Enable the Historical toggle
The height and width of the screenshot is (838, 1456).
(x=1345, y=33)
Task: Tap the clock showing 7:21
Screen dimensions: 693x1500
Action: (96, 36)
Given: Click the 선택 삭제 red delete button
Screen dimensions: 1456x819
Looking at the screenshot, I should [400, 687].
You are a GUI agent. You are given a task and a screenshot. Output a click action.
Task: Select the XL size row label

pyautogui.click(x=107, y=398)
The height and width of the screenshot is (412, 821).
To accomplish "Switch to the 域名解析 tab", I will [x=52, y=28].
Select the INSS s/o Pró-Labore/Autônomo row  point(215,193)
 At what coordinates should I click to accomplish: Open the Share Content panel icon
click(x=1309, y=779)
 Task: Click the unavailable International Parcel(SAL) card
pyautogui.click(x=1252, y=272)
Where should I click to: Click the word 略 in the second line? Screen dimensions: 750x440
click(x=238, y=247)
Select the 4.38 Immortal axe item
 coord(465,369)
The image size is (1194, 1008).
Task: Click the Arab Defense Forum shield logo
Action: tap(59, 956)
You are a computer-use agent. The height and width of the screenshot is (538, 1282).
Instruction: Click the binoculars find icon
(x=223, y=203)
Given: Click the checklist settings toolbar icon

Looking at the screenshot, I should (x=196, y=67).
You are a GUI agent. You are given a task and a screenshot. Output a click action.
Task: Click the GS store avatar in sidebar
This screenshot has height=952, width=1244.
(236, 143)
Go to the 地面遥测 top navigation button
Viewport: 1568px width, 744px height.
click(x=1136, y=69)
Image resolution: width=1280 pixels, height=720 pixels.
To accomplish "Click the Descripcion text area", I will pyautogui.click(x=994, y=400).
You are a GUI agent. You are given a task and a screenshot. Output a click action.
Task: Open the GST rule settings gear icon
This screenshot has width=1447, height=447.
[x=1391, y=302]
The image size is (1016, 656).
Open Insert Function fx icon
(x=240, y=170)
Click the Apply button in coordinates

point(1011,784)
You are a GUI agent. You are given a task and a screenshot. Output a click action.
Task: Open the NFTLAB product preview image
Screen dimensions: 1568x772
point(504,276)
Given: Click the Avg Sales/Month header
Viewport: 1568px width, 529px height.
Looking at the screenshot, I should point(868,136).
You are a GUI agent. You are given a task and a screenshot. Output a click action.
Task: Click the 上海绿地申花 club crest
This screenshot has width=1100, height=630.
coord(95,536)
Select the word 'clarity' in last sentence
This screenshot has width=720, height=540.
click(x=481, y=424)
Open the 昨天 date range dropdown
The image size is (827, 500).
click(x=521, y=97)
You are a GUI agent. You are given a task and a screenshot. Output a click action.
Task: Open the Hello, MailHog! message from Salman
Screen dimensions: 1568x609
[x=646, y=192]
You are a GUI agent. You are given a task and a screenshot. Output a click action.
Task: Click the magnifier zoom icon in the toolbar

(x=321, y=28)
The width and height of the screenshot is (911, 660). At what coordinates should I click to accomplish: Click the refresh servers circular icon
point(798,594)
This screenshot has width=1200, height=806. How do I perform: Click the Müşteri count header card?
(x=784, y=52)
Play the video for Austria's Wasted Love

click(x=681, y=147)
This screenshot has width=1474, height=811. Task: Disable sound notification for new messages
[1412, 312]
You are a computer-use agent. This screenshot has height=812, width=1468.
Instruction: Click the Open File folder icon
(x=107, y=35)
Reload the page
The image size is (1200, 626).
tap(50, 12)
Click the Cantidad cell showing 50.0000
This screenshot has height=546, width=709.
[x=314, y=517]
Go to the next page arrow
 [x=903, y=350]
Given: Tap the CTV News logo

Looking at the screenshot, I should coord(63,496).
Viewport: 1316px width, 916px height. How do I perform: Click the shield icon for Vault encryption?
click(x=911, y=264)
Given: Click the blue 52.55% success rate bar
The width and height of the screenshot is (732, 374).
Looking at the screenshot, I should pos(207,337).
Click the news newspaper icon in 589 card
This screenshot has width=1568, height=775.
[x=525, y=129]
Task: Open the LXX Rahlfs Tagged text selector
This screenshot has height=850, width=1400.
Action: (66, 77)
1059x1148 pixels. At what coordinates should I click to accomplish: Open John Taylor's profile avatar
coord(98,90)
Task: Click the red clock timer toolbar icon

________________________________________

### Exercise instructions
Rewrite every one of the records above, changing "GUI agent" to "interface agent" wherever it occurs and leaving every other line and character as it is.

### Exercise answer
Enable the Historical toggle
The height and width of the screenshot is (838, 1456).
(x=1345, y=33)
Task: Tap the clock showing 7:21
Screen dimensions: 693x1500
Action: (96, 36)
Given: Click the 선택 삭제 red delete button
Screen dimensions: 1456x819
Looking at the screenshot, I should [400, 687].
You are a interface agent. You are given a task and a screenshot. Output a click action.
Task: Select the XL size row label

pyautogui.click(x=107, y=398)
The height and width of the screenshot is (412, 821).
To accomplish "Switch to the 域名解析 tab", I will [x=52, y=28].
Select the INSS s/o Pró-Labore/Autônomo row  point(215,193)
 At what coordinates should I click to accomplish: Open the Share Content panel icon
click(x=1309, y=779)
 Task: Click the unavailable International Parcel(SAL) card
pyautogui.click(x=1252, y=272)
Where should I click to: Click the word 略 in the second line? Screen dimensions: 750x440
click(x=238, y=247)
Select the 4.38 Immortal axe item
 coord(465,369)
The image size is (1194, 1008).
Task: Click the Arab Defense Forum shield logo
Action: tap(59, 956)
You are a computer-use agent. The height and width of the screenshot is (538, 1282).
Instruction: Click the binoculars find icon
(x=223, y=203)
Given: Click the checklist settings toolbar icon

Looking at the screenshot, I should (x=196, y=67).
You are a interface agent. You are given a task and a screenshot. Output a click action.
Task: Click the GS store avatar in sidebar
This screenshot has height=952, width=1244.
(236, 143)
Go to the 地面遥测 top navigation button
Viewport: 1568px width, 744px height.
click(x=1136, y=69)
Image resolution: width=1280 pixels, height=720 pixels.
To accomplish "Click the Descripcion text area", I will pyautogui.click(x=994, y=400).
You are a interface agent. You are given a task and a screenshot. Output a click action.
Task: Open the GST rule settings gear icon
This screenshot has width=1447, height=447.
[x=1391, y=302]
The image size is (1016, 656).
Open Insert Function fx icon
(x=240, y=170)
Click the Apply button in coordinates

point(1011,784)
You are a interface agent. You are given a task and a screenshot. Output a click action.
Task: Open the NFTLAB product preview image
Screen dimensions: 1568x772
point(504,276)
Given: Click the Avg Sales/Month header
Viewport: 1568px width, 529px height.
Looking at the screenshot, I should point(868,136).
You are a interface agent. You are given a task and a screenshot. Output a click action.
Task: Click the 上海绿地申花 club crest
This screenshot has width=1100, height=630.
coord(95,536)
Select the word 'clarity' in last sentence
This screenshot has width=720, height=540.
click(x=481, y=424)
Open the 昨天 date range dropdown
The image size is (827, 500).
click(x=521, y=97)
You are a interface agent. You are given a task and a screenshot. Output a click action.
Task: Open the Hello, MailHog! message from Salman
Screen dimensions: 1568x609
[x=646, y=192]
You are a interface agent. You are given a task and a screenshot. Output a click action.
Task: Click the magnifier zoom icon in the toolbar

(x=321, y=28)
The width and height of the screenshot is (911, 660). At what coordinates should I click to accomplish: Click the refresh servers circular icon
point(798,594)
This screenshot has width=1200, height=806. How do I perform: Click the Müşteri count header card?
(x=784, y=52)
Play the video for Austria's Wasted Love

click(x=681, y=147)
This screenshot has width=1474, height=811. Task: Disable sound notification for new messages
[1412, 312]
You are a computer-use agent. This screenshot has height=812, width=1468.
Instruction: Click the Open File folder icon
(x=107, y=35)
Reload the page
The image size is (1200, 626).
tap(50, 12)
Click the Cantidad cell showing 50.0000
This screenshot has height=546, width=709.
[x=314, y=517]
Go to the next page arrow
 [x=903, y=350]
Given: Tap the CTV News logo

Looking at the screenshot, I should coord(63,496).
Viewport: 1316px width, 916px height. How do I perform: Click the shield icon for Vault encryption?
click(x=911, y=264)
Given: Click the blue 52.55% success rate bar
The width and height of the screenshot is (732, 374).
Looking at the screenshot, I should pos(207,337).
Click the news newspaper icon in 589 card
This screenshot has width=1568, height=775.
[x=525, y=129]
Task: Open the LXX Rahlfs Tagged text selector
This screenshot has height=850, width=1400.
Action: (66, 77)
1059x1148 pixels. At what coordinates should I click to accomplish: Open John Taylor's profile avatar
coord(98,90)
Task: Click the red clock timer toolbar icon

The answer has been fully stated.